(Instructions to follow) Return the full listing, so that each line matches the original exactly.

Segment Start: Input records

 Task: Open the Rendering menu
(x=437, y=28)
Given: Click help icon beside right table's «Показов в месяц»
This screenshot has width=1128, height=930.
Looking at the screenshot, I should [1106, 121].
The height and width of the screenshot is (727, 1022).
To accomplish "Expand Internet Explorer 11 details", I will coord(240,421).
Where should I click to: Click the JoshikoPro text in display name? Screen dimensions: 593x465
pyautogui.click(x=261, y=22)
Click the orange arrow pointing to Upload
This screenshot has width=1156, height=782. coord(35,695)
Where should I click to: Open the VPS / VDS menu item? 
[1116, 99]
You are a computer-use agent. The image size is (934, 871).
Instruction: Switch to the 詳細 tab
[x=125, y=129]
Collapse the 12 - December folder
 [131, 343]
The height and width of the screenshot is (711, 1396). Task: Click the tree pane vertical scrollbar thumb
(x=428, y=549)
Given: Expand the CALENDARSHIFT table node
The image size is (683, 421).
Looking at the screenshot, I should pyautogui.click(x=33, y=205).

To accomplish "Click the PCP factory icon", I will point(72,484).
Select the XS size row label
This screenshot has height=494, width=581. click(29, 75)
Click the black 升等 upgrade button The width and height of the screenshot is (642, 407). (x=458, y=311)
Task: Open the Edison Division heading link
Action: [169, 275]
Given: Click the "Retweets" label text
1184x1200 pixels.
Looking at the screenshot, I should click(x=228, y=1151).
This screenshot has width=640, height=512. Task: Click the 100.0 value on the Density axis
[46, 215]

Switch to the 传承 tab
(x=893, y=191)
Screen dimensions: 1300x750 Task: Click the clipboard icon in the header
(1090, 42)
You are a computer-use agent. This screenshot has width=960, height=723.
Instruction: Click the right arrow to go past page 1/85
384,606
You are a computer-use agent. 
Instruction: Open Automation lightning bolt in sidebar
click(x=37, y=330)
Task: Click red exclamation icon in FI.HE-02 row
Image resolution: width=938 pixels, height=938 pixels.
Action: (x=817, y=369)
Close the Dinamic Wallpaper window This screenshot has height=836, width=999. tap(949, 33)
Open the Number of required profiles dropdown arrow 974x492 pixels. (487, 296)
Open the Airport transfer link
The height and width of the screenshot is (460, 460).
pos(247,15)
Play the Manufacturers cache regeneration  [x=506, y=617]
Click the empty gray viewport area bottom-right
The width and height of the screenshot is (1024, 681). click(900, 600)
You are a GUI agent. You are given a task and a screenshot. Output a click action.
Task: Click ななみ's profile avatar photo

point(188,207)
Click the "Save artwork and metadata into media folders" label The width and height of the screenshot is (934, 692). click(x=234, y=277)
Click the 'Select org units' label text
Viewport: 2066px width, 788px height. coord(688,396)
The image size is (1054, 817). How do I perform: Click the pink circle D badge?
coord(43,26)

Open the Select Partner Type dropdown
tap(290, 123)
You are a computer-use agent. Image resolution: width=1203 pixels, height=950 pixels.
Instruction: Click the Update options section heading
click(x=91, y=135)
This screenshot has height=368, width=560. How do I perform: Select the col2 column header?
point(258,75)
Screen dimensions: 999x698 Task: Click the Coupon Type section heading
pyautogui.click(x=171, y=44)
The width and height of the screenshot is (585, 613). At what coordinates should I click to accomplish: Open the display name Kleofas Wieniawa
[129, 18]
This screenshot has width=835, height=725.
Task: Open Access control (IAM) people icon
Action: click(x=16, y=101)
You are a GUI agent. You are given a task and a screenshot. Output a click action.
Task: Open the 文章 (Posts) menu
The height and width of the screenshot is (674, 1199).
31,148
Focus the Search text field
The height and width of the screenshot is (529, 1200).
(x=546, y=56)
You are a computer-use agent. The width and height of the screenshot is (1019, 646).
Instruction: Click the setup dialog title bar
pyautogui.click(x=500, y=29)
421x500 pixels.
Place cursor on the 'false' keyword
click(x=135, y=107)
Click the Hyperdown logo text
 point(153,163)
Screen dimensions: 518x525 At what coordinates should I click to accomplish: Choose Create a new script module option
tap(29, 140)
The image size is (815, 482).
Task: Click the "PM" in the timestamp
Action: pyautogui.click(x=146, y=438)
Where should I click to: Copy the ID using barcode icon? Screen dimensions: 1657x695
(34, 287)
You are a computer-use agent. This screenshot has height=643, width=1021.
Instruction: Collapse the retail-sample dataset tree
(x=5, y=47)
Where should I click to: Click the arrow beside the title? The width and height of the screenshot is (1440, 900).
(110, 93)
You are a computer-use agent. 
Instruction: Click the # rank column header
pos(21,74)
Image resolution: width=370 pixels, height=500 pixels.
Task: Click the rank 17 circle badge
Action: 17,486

Segment End: Input records

(Exercise answer)
 Task: Open the Rendering menu
(x=437, y=28)
Given: Click help icon beside right table's «Показов в месяц»
This screenshot has width=1128, height=930.
Looking at the screenshot, I should [1106, 121].
The height and width of the screenshot is (727, 1022).
To accomplish "Expand Internet Explorer 11 details", I will coord(240,421).
Where should I click to: Click the JoshikoPro text in display name? Screen dimensions: 593x465
pyautogui.click(x=261, y=22)
Click the orange arrow pointing to Upload
This screenshot has width=1156, height=782. coord(35,695)
Where should I click to: Open the VPS / VDS menu item? 
[1116, 99]
You are a computer-use agent. The image size is (934, 871).
Instruction: Switch to the 詳細 tab
[x=125, y=129]
Collapse the 12 - December folder
 [131, 343]
The height and width of the screenshot is (711, 1396). Task: Click the tree pane vertical scrollbar thumb
(x=428, y=549)
Given: Expand the CALENDARSHIFT table node
The image size is (683, 421).
Looking at the screenshot, I should pyautogui.click(x=33, y=205).

To accomplish "Click the PCP factory icon", I will point(72,484).
Select the XS size row label
This screenshot has height=494, width=581. click(29, 75)
Click the black 升等 upgrade button The width and height of the screenshot is (642, 407). (x=458, y=311)
Task: Open the Edison Division heading link
Action: [169, 275]
Given: Click the "Retweets" label text
1184x1200 pixels.
Looking at the screenshot, I should click(x=228, y=1151).
This screenshot has width=640, height=512. Task: Click the 100.0 value on the Density axis
[46, 215]

Switch to the 传承 tab
(x=893, y=191)
Screen dimensions: 1300x750 Task: Click the clipboard icon in the header
(1090, 42)
You are a computer-use agent. This screenshot has width=960, height=723.
Instruction: Click the right arrow to go past page 1/85
384,606
You are a computer-use agent. 
Instruction: Open Automation lightning bolt in sidebar
click(x=37, y=330)
Task: Click red exclamation icon in FI.HE-02 row
Image resolution: width=938 pixels, height=938 pixels.
Action: (x=817, y=369)
Close the Dinamic Wallpaper window This screenshot has height=836, width=999. tap(949, 33)
Open the Number of required profiles dropdown arrow 974x492 pixels. (487, 296)
Open the Airport transfer link
The height and width of the screenshot is (460, 460).
pos(247,15)
Play the Manufacturers cache regeneration  [x=506, y=617]
Click the empty gray viewport area bottom-right
The width and height of the screenshot is (1024, 681). click(900, 600)
You are a GUI agent. You are given a task and a screenshot. Output a click action.
Task: Click ななみ's profile avatar photo

point(188,207)
Click the "Save artwork and metadata into media folders" label The width and height of the screenshot is (934, 692). click(x=234, y=277)
Click the 'Select org units' label text
Viewport: 2066px width, 788px height. coord(688,396)
The image size is (1054, 817). How do I perform: Click the pink circle D badge?
coord(43,26)

Open the Select Partner Type dropdown
tap(290, 123)
You are a computer-use agent. Image resolution: width=1203 pixels, height=950 pixels.
Instruction: Click the Update options section heading
click(x=91, y=135)
This screenshot has height=368, width=560. How do I perform: Select the col2 column header?
point(258,75)
Screen dimensions: 999x698 Task: Click the Coupon Type section heading
pyautogui.click(x=171, y=44)
The width and height of the screenshot is (585, 613). At what coordinates should I click to accomplish: Open the display name Kleofas Wieniawa
[129, 18]
This screenshot has width=835, height=725.
Task: Open Access control (IAM) people icon
Action: click(x=16, y=101)
You are a GUI agent. You are given a task and a screenshot. Output a click action.
Task: Open the 文章 (Posts) menu
The height and width of the screenshot is (674, 1199).
31,148
Focus the Search text field
The height and width of the screenshot is (529, 1200).
(x=546, y=56)
You are a computer-use agent. The width and height of the screenshot is (1019, 646).
Instruction: Click the setup dialog title bar
pyautogui.click(x=500, y=29)
421x500 pixels.
Place cursor on the 'false' keyword
click(x=135, y=107)
Click the Hyperdown logo text
 point(153,163)
Screen dimensions: 518x525 At what coordinates should I click to accomplish: Choose Create a new script module option
tap(29, 140)
The image size is (815, 482).
Task: Click the "PM" in the timestamp
Action: pyautogui.click(x=146, y=438)
Where should I click to: Copy the ID using barcode icon? Screen dimensions: 1657x695
(34, 287)
You are a computer-use agent. This screenshot has height=643, width=1021.
Instruction: Collapse the retail-sample dataset tree
(x=5, y=47)
Where should I click to: Click the arrow beside the title? The width and height of the screenshot is (1440, 900).
(110, 93)
You are a computer-use agent. 
Instruction: Click the # rank column header
pos(21,74)
Image resolution: width=370 pixels, height=500 pixels.
Task: Click the rank 17 circle badge
Action: 17,486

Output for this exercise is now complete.